> _Task statement_:
Go through the entries below. Copy each line in which "Shirt" appears.

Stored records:

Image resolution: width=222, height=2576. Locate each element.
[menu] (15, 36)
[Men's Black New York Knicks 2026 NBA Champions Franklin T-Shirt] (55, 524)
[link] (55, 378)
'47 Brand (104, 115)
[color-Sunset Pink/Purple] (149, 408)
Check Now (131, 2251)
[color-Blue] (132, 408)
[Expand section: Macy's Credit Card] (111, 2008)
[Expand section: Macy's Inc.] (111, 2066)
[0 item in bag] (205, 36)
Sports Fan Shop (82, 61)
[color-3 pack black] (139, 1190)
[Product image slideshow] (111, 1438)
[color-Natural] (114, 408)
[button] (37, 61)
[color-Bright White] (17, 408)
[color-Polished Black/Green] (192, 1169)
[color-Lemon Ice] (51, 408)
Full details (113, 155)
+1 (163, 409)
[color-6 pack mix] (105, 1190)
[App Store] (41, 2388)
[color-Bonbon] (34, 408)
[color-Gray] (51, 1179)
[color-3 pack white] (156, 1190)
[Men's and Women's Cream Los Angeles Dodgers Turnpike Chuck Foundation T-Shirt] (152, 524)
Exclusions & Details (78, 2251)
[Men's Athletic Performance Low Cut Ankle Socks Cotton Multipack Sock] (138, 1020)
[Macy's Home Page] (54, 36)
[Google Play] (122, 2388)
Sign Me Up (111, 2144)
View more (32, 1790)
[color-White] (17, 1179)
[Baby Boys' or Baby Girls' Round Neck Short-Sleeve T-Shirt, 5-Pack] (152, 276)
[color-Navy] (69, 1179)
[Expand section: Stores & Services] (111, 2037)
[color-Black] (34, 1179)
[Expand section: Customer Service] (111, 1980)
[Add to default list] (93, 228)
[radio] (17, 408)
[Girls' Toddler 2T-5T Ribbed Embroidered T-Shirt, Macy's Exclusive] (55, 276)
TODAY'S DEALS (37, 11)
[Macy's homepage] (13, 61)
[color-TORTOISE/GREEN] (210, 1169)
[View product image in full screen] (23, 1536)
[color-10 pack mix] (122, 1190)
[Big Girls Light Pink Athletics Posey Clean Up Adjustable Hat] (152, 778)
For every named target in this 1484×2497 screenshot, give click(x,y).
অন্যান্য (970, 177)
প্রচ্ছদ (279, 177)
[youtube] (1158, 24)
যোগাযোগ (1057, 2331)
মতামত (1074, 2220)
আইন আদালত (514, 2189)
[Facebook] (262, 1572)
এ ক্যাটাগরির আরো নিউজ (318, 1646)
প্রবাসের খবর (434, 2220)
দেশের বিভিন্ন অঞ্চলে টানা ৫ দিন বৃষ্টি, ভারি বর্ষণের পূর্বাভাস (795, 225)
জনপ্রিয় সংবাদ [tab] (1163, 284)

> _Result of this exercise_:
[Men's Black New York Knicks 2026 NBA Champions Franklin T-Shirt] (55, 524)
[Men's and Women's Cream Los Angeles Dodgers Turnpike Chuck Foundation T-Shirt] (152, 524)
[Baby Boys' or Baby Girls' Round Neck Short-Sleeve T-Shirt, 5-Pack] (152, 276)
[Girls' Toddler 2T-5T Ribbed Embroidered T-Shirt, Macy's Exclusive] (55, 276)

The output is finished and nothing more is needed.